#### [The data]
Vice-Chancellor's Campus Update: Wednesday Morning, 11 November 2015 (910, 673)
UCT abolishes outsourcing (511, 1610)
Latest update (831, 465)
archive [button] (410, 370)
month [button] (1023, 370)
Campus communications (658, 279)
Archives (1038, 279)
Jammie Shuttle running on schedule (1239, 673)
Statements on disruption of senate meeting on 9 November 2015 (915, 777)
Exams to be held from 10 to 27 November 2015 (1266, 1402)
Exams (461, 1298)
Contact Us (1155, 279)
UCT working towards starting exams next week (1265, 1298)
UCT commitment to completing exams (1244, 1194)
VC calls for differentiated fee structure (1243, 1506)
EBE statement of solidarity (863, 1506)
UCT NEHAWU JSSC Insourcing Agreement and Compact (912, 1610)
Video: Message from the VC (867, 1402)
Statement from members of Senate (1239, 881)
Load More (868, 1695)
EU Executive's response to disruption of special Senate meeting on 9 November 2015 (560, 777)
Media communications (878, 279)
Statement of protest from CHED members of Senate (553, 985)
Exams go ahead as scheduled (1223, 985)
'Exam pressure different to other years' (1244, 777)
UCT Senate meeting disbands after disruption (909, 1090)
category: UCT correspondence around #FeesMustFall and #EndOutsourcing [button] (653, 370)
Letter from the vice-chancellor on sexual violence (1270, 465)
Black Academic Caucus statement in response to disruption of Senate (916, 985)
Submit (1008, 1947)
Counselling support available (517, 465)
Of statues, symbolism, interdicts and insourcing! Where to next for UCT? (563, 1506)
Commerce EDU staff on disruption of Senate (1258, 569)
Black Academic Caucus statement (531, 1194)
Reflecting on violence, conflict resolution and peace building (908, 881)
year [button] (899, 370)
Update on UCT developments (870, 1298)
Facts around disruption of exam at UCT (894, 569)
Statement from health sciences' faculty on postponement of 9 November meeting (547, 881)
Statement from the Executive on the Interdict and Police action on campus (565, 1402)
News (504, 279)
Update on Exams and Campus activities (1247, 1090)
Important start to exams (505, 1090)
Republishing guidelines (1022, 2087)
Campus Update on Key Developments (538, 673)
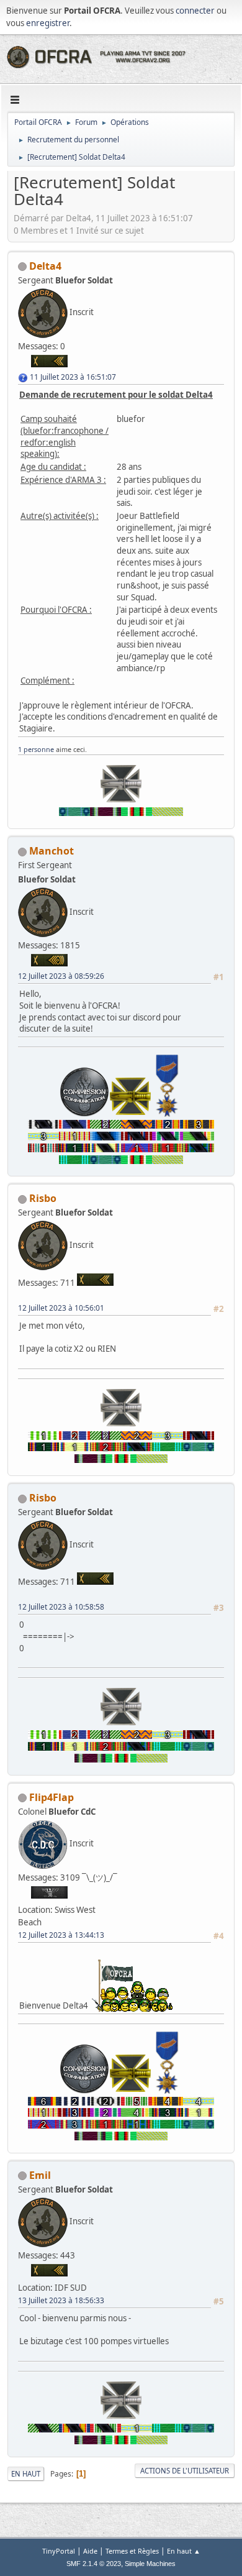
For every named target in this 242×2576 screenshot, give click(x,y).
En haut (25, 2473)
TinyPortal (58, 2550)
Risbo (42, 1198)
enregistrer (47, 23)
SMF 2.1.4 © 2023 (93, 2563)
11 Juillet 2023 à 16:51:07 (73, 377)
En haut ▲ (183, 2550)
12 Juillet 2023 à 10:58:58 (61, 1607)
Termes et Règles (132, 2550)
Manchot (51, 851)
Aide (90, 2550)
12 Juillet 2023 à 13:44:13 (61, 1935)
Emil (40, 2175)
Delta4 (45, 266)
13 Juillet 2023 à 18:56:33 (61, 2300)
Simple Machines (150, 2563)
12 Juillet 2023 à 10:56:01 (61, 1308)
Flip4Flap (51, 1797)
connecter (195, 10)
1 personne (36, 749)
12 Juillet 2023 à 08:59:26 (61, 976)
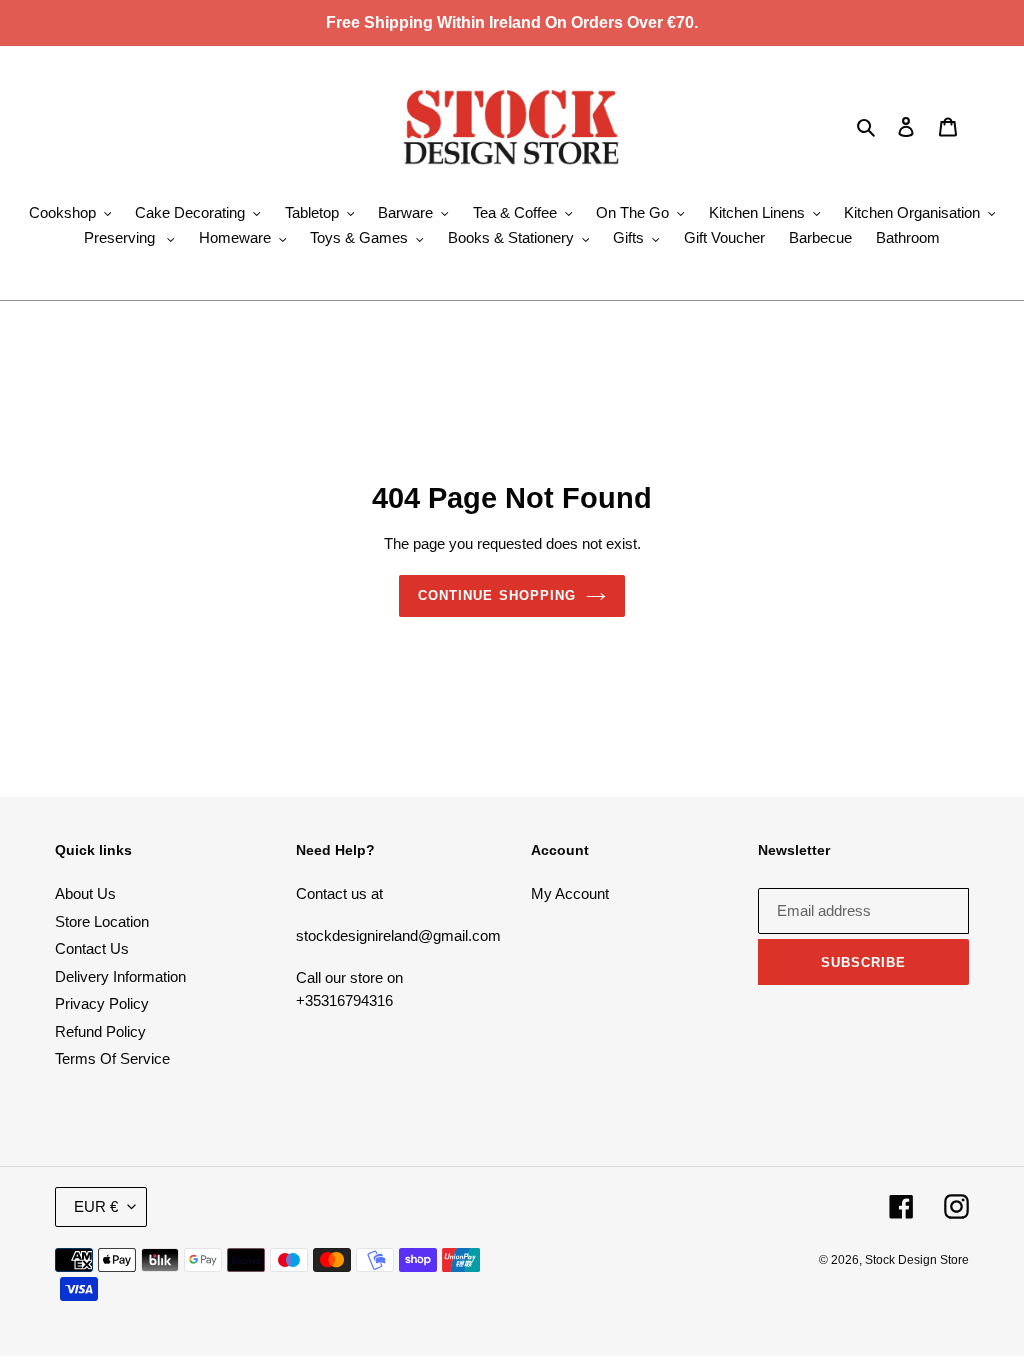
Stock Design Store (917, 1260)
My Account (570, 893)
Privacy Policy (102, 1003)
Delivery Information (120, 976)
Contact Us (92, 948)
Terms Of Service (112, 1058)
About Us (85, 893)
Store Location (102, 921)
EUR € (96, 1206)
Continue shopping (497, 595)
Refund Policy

#### [Exercise aim]
Go through the records and show every line with the string "disruption" in it.

#### [Written reply]
Statements on disruption of senate meeting on 9 November 2015 (915, 777)
EU Executive's response to disruption of special Senate meeting on 9 November 2015 (560, 777)
UCT Senate meeting disbands after disruption (909, 1090)
Black Academic Caucus statement in response to disruption of Senate (916, 985)
Commerce EDU staff on disruption of Senate (1258, 569)
Facts around disruption of exam at UCT (894, 569)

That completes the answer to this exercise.